Exercise objective:
Please retype the data that follows, starting at the line containing "Instruction: Click the" and stopping after the last line.

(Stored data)

• • • • •

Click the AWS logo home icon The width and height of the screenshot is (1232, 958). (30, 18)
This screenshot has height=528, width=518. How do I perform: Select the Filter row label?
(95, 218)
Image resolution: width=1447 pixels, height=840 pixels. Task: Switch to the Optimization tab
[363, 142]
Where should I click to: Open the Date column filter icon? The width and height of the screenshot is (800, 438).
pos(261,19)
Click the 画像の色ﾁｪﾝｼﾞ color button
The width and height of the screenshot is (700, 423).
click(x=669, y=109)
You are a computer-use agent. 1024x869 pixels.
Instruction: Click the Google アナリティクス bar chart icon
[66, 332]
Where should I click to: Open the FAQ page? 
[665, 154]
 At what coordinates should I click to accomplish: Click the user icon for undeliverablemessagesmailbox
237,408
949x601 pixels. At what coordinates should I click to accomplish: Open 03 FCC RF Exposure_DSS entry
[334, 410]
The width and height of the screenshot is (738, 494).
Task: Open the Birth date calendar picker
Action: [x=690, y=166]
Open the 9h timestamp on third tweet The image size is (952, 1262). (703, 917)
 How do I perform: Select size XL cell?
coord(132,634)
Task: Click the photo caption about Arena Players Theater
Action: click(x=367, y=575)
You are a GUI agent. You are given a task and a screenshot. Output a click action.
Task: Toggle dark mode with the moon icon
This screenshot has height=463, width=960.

• • • • •

Response area:
Instruction: Click the Google アナリティクス bar chart icon
[66, 332]
Where should I click to: Open the FAQ page? 
[665, 154]
 At what coordinates should I click to accomplish: Click the user icon for undeliverablemessagesmailbox
237,408
949x601 pixels. At what coordinates should I click to accomplish: Open 03 FCC RF Exposure_DSS entry
[334, 410]
The width and height of the screenshot is (738, 494).
Task: Open the Birth date calendar picker
Action: [x=690, y=166]
Open the 9h timestamp on third tweet The image size is (952, 1262). (703, 917)
 How do I perform: Select size XL cell?
coord(132,634)
Task: Click the photo caption about Arena Players Theater
Action: click(x=367, y=575)
You are a GUI agent. You are given a task and a screenshot. Output a click action.
Task: Toggle dark mode with the moon icon
This screenshot has height=463, width=960.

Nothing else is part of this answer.